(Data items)

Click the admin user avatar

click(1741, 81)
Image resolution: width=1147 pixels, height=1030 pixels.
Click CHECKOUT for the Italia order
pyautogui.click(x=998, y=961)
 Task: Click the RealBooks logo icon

...

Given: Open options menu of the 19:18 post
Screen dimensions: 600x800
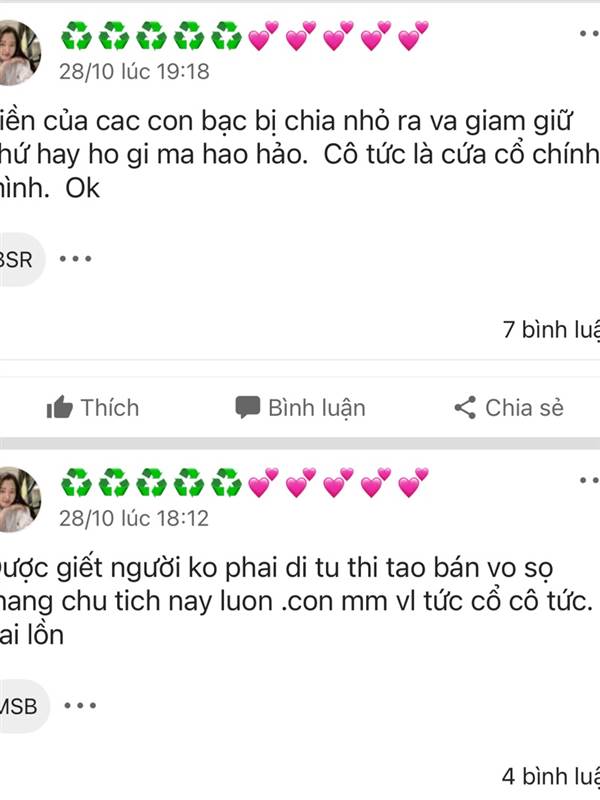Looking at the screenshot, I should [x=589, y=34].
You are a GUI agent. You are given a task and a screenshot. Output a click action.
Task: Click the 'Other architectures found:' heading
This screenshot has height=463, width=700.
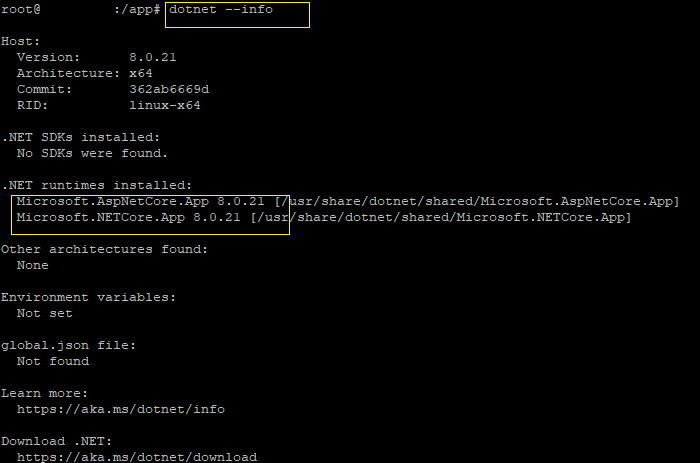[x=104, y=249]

» Your assignment
Reprint exactly the lines above that start at the one with "Image resolution: width=1147" and end at the one with "Task: Click the RealBooks logo icon", keeping both and adding none.

» Solution for this problem
Image resolution: width=1147 pixels, height=1030 pixels.
Click CHECKOUT for the Italia order
pyautogui.click(x=998, y=961)
 Task: Click the RealBooks logo icon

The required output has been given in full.